L’ambition est de se rapprocher de cette cible peu endettée en offrant une valeur ajoutée. « Cette solution a pour ambition de favoriser les dons de proximité en donnant une plus grande visibilité aux projets associatifs locaux tout en contribuant à la modernisation de la collecte de dons. Aujourd’hui encore, la grande majorité de la collecte de dons se fait par des méthodes traditionnelles, coûteuses et fastidieuses notamment en traitements manuels : courrier, bulletin, chèque, par téléphone ou directement dans la rue. Espace Dons permet alors une diminution du coût de collecte et un gain de temps grâce à une gestion administrative simplifiée », explique l’établissement bancaire. Cet outil permet ainsi à la banque de collecter les sommes et de les transférer vers le compte Caisse d’Epargne du client pour faciliter de nouvelles acquisitions.
Certaines banques créent également des partenariats avec les plates-formes.

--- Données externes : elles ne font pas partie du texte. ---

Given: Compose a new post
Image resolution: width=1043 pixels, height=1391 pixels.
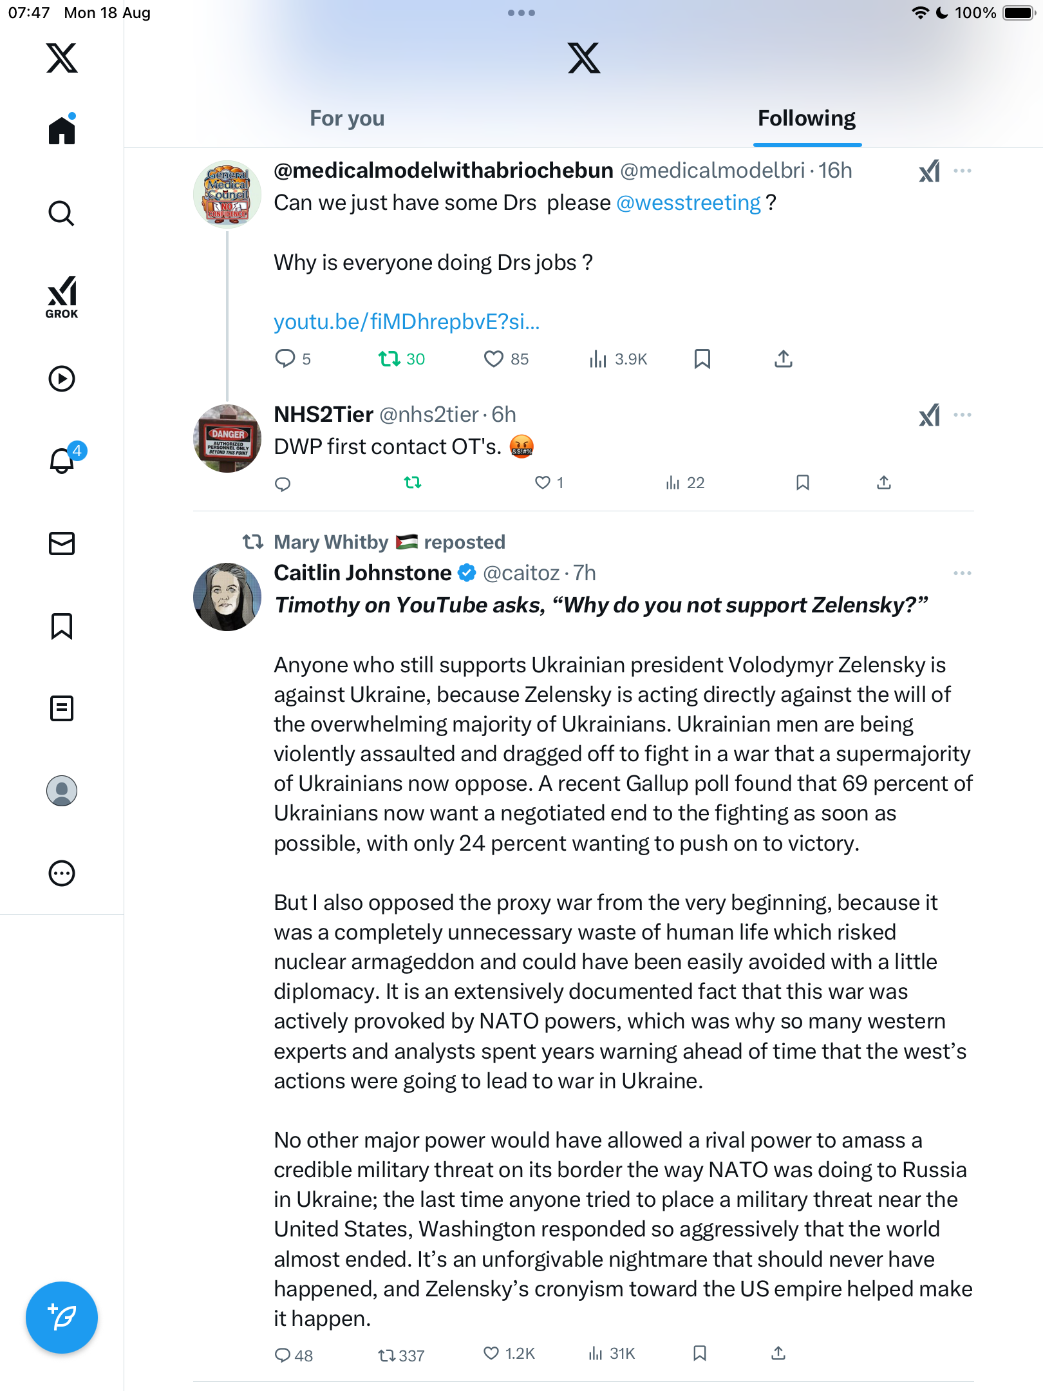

BNP Paribas s’est associée avec Wiseed, site d’investissement en capital, pour toucher les communautés sensibles aux énergies renouvelables ou à l’innovation sociale.

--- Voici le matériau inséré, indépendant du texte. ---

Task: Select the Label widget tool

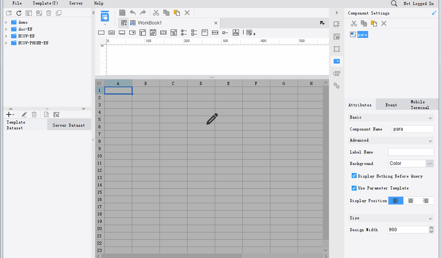Action: pos(112,33)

Elle est également avec la Hello Bank ! à destination des jeunes, partenaire en France de crédit.fr, afin de permettre à ses clients de financer depuis son site internet des en treprises à la recherche de financement. Elle souhaite ainsi offrir de nouveaux placements qui peuvent offrir des rendements attractifs.

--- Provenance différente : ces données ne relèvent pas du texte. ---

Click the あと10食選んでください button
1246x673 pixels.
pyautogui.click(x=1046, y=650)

En Belgique, elle a créé avec Ulule (partenaire depuis plus de plusieurs années), « Hello crowd », qui permet à ses 400.000 membres, clients de la banque, d’investir mais aussi de lancer leurs projets aux côtés des 1,2 million de membres de son partenaire Ulule. Elle met également à disposition ses technologies pour trouver de nouveaux débouchés et revenus, mais aussi de réaliser des expérimentations avec un faible risque.

Par exemple, BNP Paribas Securities Services propose sa technologie reposant sur la blockchain à SmartAngels, plate-forme d’investissements en actions ou obligations (également partenaire de Fortuneo), pour que les entreprises non cotées puissent émettre des titres sur le marché primaire et que les investisseurs puissent accéder marché secondaire.

Les expérimentations

Dans une logique d’expérimentation et d’incubation, le Crédit Agricole a accueilli en 2014 dans son Village by CA, la plate-forme MiiMOSA spécialisée dans l’agriculture. La Caisse Régionale du Nord Midi-Pyrénées a réalisé un partenariat avec cette dernière pour compléter la collecte des fonds par un prêt bancaire et apporter sa notoriété.

La Caisse régionale de Charente Périgord réalise le même partenariat avec Bulb in Town via une campagne qui propose l’offre seulement quelques mois pour doper les demandes. Société Générale est partenaire de Spear depuis de nombreuses années, et propose un prêt intéressant grâce à ses épargnants solidaires.

La Banque Postale est quant à elle associée à la plate-forme Kiss Kiss Bank Bank orientée sur la culture (cette dernière plate-forme a par ailleurs vu récemment Orange investir directement dans son capital). Chaque acteur opère selon des logiques complémentaires et articulées, afin de trouver des synergies et mettre en place rapidement un écosystème pour conserver l’argent.